Westword: When looking at your voting ballot, how big an issue for you was Amendment 64?
Isaac McGaha Miller: That's what I was most excited to vote for. Since I voted for a third-party [presidential candidate], it wasn't really to vote for a candidate that was going to win. But I voted for 64 because a) It amounts to a shitload of money for the city, and b) It's pretty cool that Colorado was the first to legalize it. I don't think people quite understand how many money-making opportunities we have now.

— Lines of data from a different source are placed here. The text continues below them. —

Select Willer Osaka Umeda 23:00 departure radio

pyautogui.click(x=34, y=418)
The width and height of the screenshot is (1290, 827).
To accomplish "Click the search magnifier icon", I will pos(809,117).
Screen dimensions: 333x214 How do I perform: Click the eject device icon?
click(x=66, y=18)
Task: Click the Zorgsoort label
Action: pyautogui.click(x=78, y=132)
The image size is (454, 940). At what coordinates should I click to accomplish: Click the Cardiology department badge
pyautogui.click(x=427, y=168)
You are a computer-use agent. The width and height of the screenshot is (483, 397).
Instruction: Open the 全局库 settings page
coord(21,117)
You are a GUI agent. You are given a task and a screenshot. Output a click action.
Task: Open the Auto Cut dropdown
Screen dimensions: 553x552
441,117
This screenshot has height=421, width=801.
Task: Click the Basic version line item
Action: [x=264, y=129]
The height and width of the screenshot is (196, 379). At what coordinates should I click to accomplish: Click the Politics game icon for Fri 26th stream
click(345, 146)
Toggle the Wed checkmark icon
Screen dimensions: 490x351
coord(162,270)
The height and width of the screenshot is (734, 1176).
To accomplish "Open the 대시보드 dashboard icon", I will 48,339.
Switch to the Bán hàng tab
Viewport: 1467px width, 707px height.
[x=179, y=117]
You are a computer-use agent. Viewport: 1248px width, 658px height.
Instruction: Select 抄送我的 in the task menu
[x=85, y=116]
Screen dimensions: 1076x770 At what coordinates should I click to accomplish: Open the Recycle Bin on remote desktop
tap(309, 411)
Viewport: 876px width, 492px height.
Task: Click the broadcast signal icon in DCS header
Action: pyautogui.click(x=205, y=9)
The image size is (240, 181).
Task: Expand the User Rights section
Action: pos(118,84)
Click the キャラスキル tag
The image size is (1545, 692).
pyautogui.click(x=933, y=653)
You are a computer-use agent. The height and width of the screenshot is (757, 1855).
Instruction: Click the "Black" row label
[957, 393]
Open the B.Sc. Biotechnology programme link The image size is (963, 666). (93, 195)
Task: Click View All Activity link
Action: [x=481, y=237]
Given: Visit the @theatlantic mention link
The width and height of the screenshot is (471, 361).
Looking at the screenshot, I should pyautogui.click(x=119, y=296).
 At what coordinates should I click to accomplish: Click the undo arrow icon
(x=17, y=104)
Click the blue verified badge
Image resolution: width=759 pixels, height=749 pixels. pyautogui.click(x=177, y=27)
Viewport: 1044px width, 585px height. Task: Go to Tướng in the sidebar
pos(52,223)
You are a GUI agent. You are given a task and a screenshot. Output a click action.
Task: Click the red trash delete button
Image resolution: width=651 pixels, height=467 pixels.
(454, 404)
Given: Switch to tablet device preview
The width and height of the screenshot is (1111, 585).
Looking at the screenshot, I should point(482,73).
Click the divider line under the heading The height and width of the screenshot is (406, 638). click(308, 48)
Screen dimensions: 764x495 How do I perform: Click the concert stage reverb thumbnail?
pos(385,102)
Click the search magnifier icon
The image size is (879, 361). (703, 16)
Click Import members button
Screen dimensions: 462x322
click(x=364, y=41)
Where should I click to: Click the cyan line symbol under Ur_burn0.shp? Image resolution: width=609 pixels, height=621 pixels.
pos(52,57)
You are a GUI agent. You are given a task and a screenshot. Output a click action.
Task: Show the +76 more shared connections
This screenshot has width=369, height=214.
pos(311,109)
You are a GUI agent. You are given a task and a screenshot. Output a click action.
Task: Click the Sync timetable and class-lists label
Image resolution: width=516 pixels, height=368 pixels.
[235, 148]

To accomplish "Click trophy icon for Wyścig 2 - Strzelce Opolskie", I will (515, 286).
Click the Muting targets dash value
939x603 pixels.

Kalyn Heffernan: I was more surprised about the weed thing than I was about Obama. I didn't know if it was going to pass. For a while I didn't even know if Obama would win. Mitt Romney had Karl Rove, the mastermind of stealing elections.
Isaac McGaha Miller: One of the beautiful things that came out of this election was not just the pot thing, but the Republicans, in losing, have to look at themselves and say: "We need to stop being involved with women's bodies, with gay marriage." The Republican Party is going to have to modernize.
Kalyn Heffernan: Wouldn't it be great if we never elected a Republican again? And then we could just have Democrats versus real parties. Democrats verses real progressives.
Do you remember the first time you got high?
Isaac McGaha Miller: I was seventeen, living in Fort Collins. We were all stupid privileged white kids. We didn't have a bowl. We didn't know how to roll a joint...so we ate it.
Did that even get you high?
Isaac McGaha Miller: I basically got the comedown of the high. I got really tired and fell asleep watching the Gameshow network. It was so stupid. The next time I smoked pot, it was a lot better.
Kalyn Heffernan: I moved back to Colorado when I was ten. Before that, I was living in Burbank, California, and weed wasn't part of the culture. I knew more about meth -- because of my mom -- than I did about weed. So I came to Denver, public elementary, and in the first week, kids were like, "You smoke weed?"
This was when you were ten?
Kalyn Heffernan: Yeah. My cousins were twelve, and they were drinking, smoking pot. I was the good kid, and they would blow it in my face, in my ears. And finally, on my sixteenth birthday...
Kalyn Heffernan: That's how it felt to me. It was six years of me being surrounded by weed. All my friends were stoners; I even had a 4:20 sticker on my wheelchair. It was my culture. And I finally did it on my sixteenth birthday. I smoked a blunt, and then kept thinking "I'm not high, I'm not high." Then I ate a plate of spaghetti. I was really shoveling it in -- and when I looked down, my whole shirt was covered in spaghetti and sauce. That was when I thought, "Oh, I must be high."